Станислав Кучер: Доходы упали на 15%.
Анатолий Чубайс: Я примерно об этом и говорю. Но, с другой стороны, Алексея Кудрина и пригласили ровно для того, чтобы он сделал свой вариант плана реформ, чем он, как я хорошо знаю, очень серьезно и плотно занимается.
Станислав Кучер: Предлагается снижение роли государства в экономике, улучшение отношений с Западом, ряд других мер, совершенно очевидных каждому нормальному человеку, необязательно специалисту в экономике. Почему этого не происходит?
Анатолий Чубайс: Во-первых, потому, что Алексей Кудрин свои целостные предложения первый раз доложил позавчера. Во-вторых, потому что они пока еще не завершены даже с точки зрения Алексея Леонидовича. Но если говорить не про технику, а про суть, честно говоря, — может быть, это прозвучит несколько цинично из моих уст, — но я бы всю эту историю совсем в другом контексте бы представил.
Есть две жизни: одна жизнь — выборная, другая — послевыборная. Вопрос о том, с каким конкретно планом на выборы пойдет наш лидер... Он, кстати, пока еще не сообщил, что пойдет на выборы. Давайте предположим, что он пойдет на выборы. Можем же мы предположить это?
Станислав Кучер: Как ни странно, легко.
Анатолий Чубайс: Да, так вот, вопрос о том, с каким именно планом он пойдет на выборы, честно говоря, мне кажется, не очень значим. Потому что электоральные законы — это одни законы, а законы реального управления страной — другие. Вот вопрос о том, какую реальную программу выберет избранный лидер — вот это действительно настоящая развилка, у которой есть совершенно ясно прочерченные два сценария. Они, может быть, предельны, но они очевидны.
Сценарий номер один — не делать ничего. Катастрофы не будет. Я, кстати, не согласен — спорил тут с некоторыми известными моими друзьями — не будет катастрофы в стране. Темп роста ВВП 1-1,5%, падение жизненного уровня, как мне кажется, прекратится, будет стагнация.

# ИСХОДНЫЕ ДАННЫЕ:
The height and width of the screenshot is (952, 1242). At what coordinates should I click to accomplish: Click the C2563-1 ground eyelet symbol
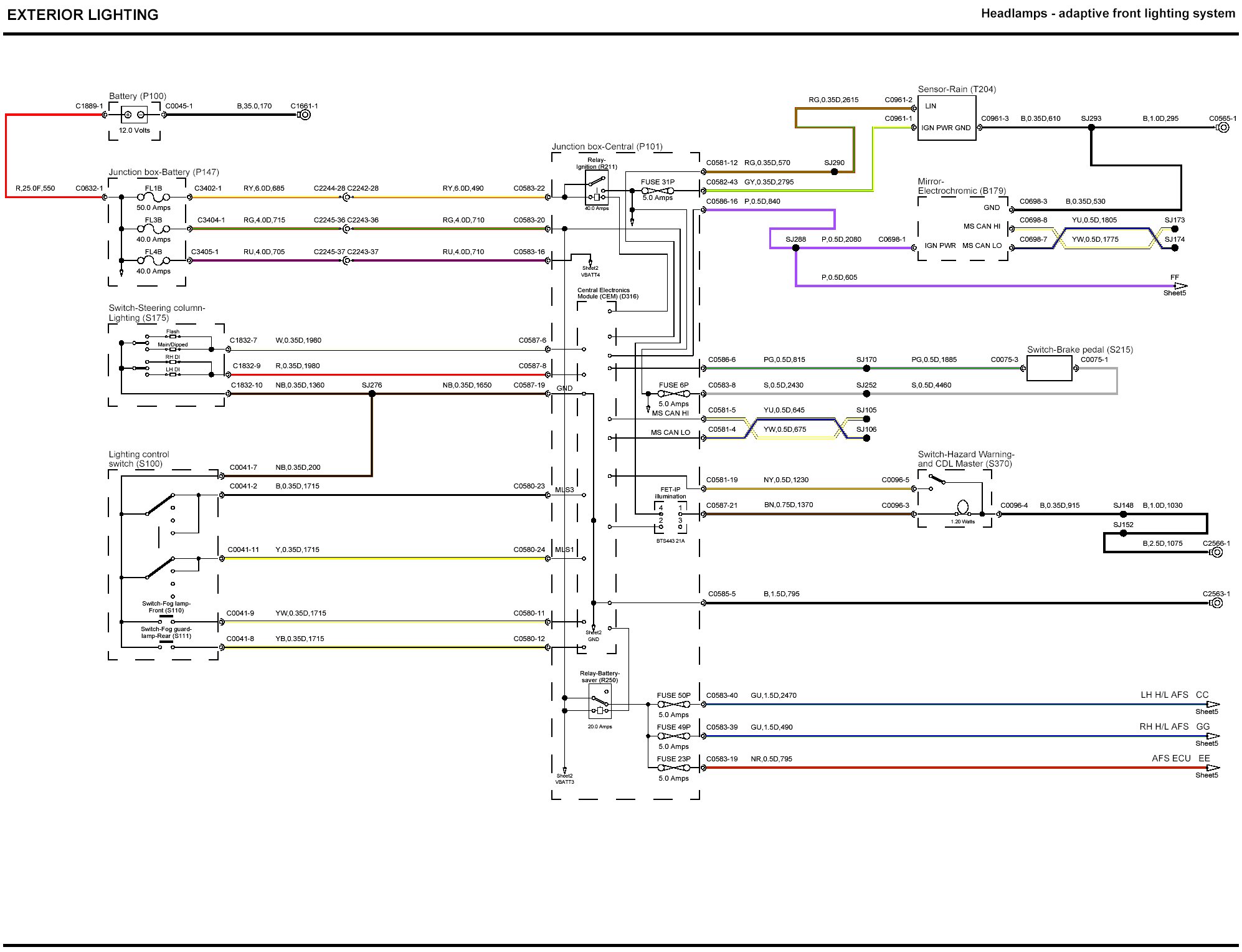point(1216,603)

...

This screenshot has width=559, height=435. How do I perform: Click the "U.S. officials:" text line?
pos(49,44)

# ЗАДАНИЕ:
Допишите продолжение интервью о плане экономических реформ, начиная сразу после его последнего предложения.

# ОЖИДАЕМЫЙ ОТВЕТ:
Другое дело, что, если мы проживем еще десять лет с процентом 1,5% ВВП — это означает, во-первых, что по уровню жизни Китай обгонит Россию; во-вторых, российская армия потеряет фундаментально свою боеспособность в сравнении с другими странами; в-третьих, российская система образования потеряет свою конкурентоспособность по отношению к другим, равно как и российская система здравоохранения, что означает радикальный рост тренда на эмиграцию страны, потерю талантов и так далее. Для меня этот сценарий просто ужасен. Но думаю, что не только для меня. Владимир Владимирович, выступая, назвал важную вещь, кстати говоря: он сказал, я на слух цитирую, что наша задача — темп роста 3-3,5% в 2019 году. А чтобы он в 2019-м таким стал, нужно в 2018-м ой как много чего сделать. И достаточно серьезного. Само по себе 3-3,5% не прорастет. Практически консенсус-прогноз у всех, даже у наших оппонентов, что, если не делать ничего, 1-1,5% — это реальность. Но не больше.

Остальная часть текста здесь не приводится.